By Doug and Polly Smith
Niagara Gazette — Dear Mainland Memorialists — Since last we wrote, our population is down one, our memories up many. The pews filled up at St. Stephen Wednesday morning for a farewell to Jackie LaMancuso, the best “do’s” on the Island getting their heads together to try to comfort her husband Carlo, to whom she’d been married for 62 years.
Sixty-two years! Good heavens, compared to that, we’re so new at this we’ll probably have to show the clerk our marriage license next time we check in at the Red Coach.
Artist, cook, gardener, Jackie had a mind of her own. She tried golf once but gave it up after one summer because the “real” players were “too mean,” as Carlo recalled with a wan smile. In short, she slowed up their game by hitting the ball too often. “But she stuck it right out to the end of the year, and she was getting better.”
She didn’t exactly spoil her children and grandchildren, but many recalled coming over for breakfast and requesting “hot dogs and cheese.” Honest. “She didn’t care,” one recalled. “If that’s what we wanted, that’s what we got.”
And what might she have made for this occasion, we wondered as St. Stephen volunteers, “Bereavement” neatly embroidered on their blue aprons, bustled and served, hanging coats, even. “She’d have made something, that’s for sure,” Carlo said. “Pies, probably.

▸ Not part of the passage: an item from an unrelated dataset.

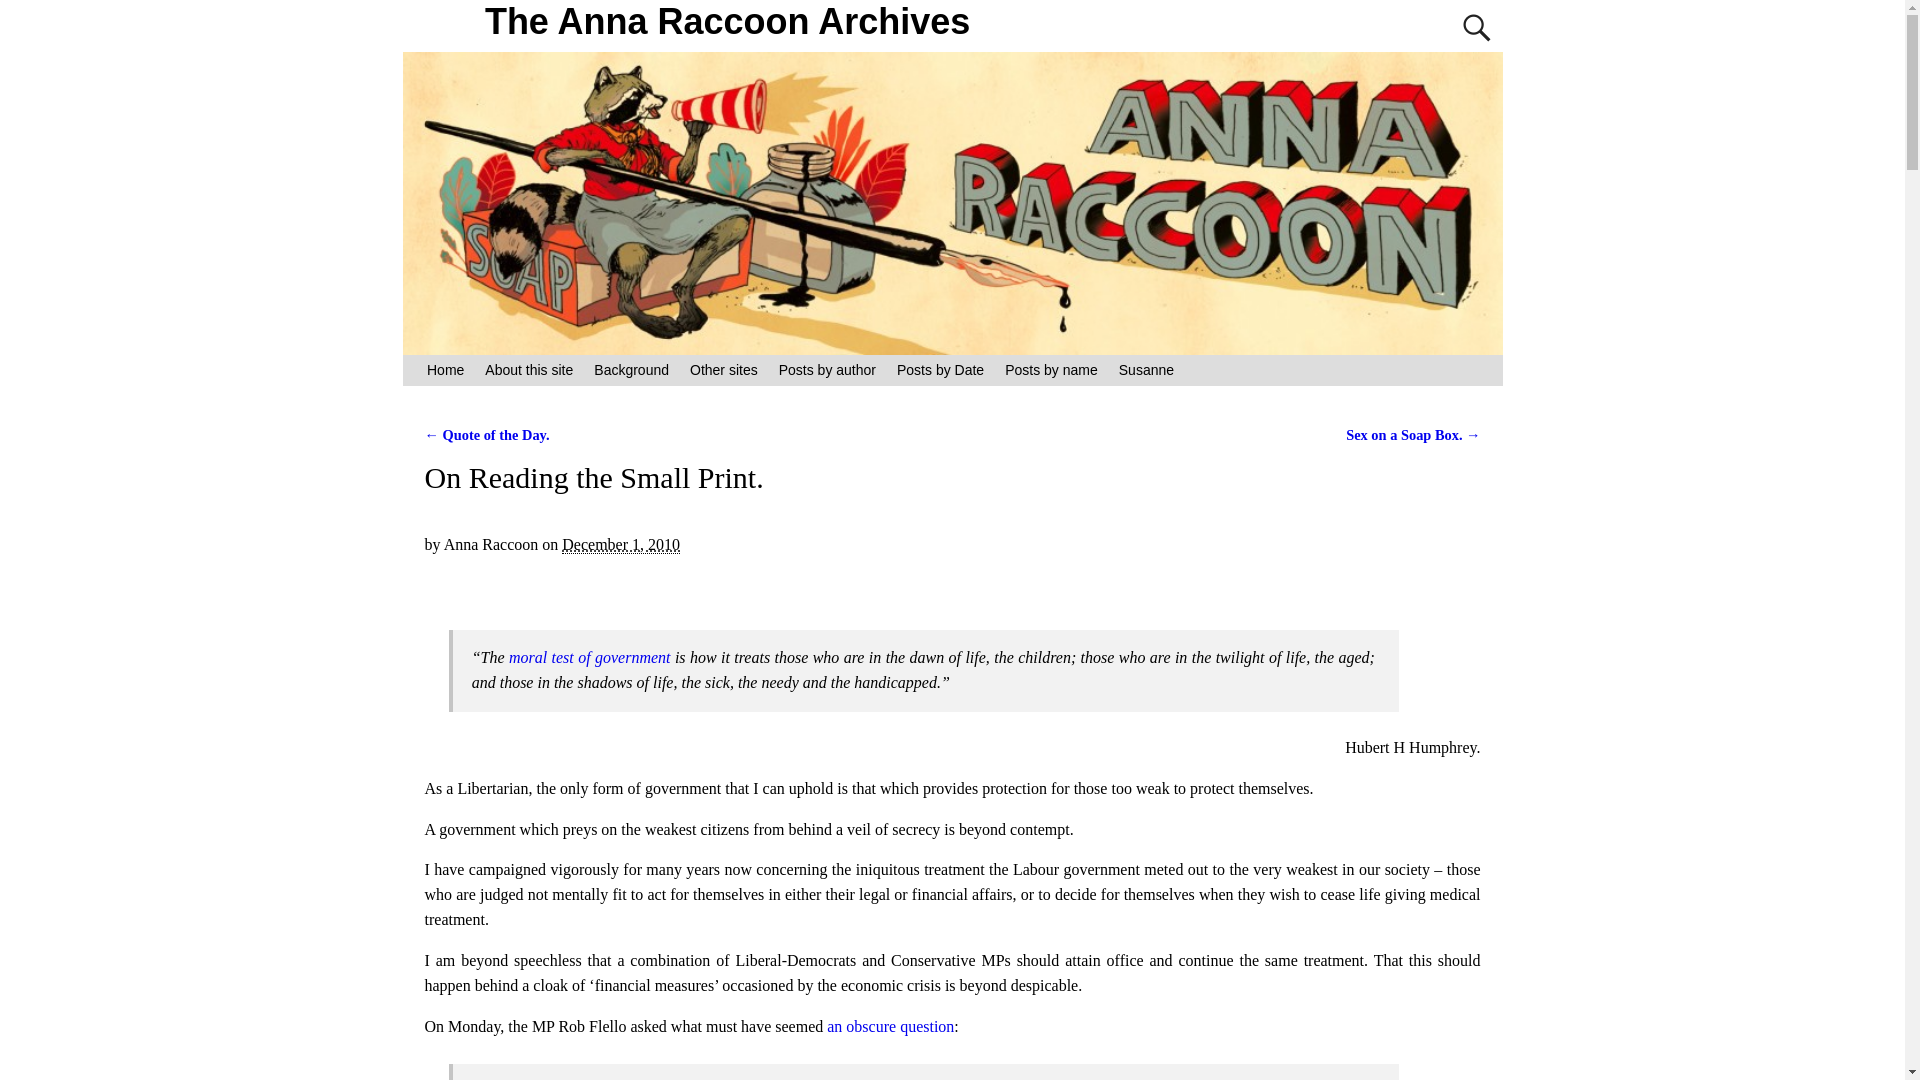 Image resolution: width=1920 pixels, height=1080 pixels. What do you see at coordinates (728, 22) in the screenshot?
I see `The Anna Raccoon Archives` at bounding box center [728, 22].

That’s what she loved doing.”
(We interrupt this reverie for news: Our cherished “Little Old Pie Ladies” at Island Presbyterian have cooled their ovens for this season. They had the business, but not the bakers. We will truly miss their just desserts.)
Back to Jackie and Carlo. Although best known for the hairstyles designed in his off-stucco parlor near the South Bridge, he could cook a little, too. Kept him off the front lines in Korea, when the officers found out and assigned him to their kitchen.
But those talents paled in comparison to his dedication to his wife. No party marked their 60th anniversary. She wasn’t well enough to leave the house, hadn’t been since their 58th.
And that’s what they talked about mostly over lunch, how, with the help of his family, Carlo had painstaking cared for her, with the goal of making sure she would stay to the end in the house that he and his father had built in 1960. Few possess such perseverance. Four years ago, hospice came and left.
In “Tuesdays with…” Morrie warns Mitch: “Maybe you’re not so good with sick people…” Carlo never thought of Jackie as a sick person. She was his wife. “In sickness and in health,” as it goes.
“I never once thought of it as work,” he said. And so Jackie died at home. He wouldn’t have had it any other way.